▶ **Exercise**
Working through the data below, reproduce word for word the line with "You are a computer-use" and every line after it, both ends included, and omit the pictures.

**** Provided material ****

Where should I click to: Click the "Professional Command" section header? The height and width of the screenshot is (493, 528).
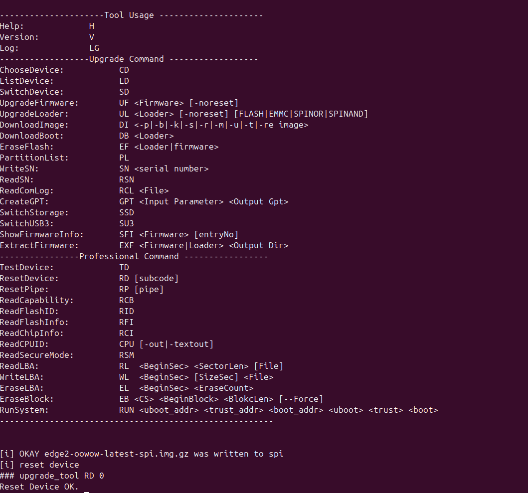click(129, 256)
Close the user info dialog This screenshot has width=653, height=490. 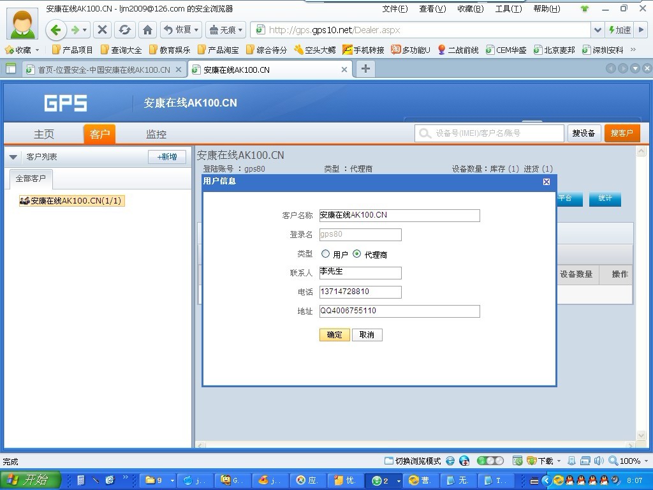[547, 182]
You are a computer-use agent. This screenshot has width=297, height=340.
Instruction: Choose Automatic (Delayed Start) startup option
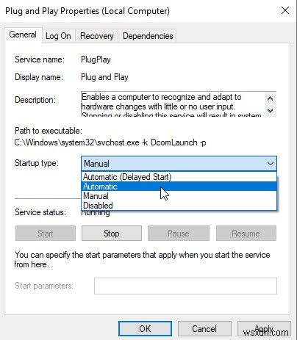tap(179, 177)
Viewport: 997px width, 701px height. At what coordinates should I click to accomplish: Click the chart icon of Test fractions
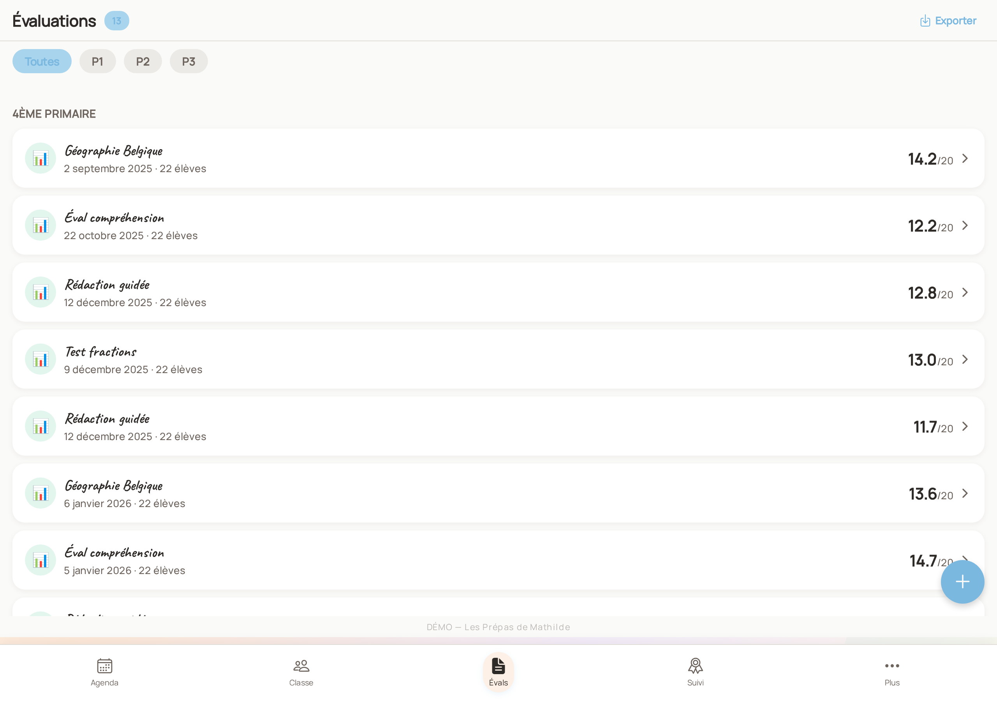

****

▶ **The completed task**
You are a computer-use agent. This screenshot has width=297, height=340.
Instruction: Choose Automatic (Delayed Start) startup option
tap(179, 177)
Viewport: 997px width, 701px height. At what coordinates should I click to accomplish: Click the chart icon of Test fractions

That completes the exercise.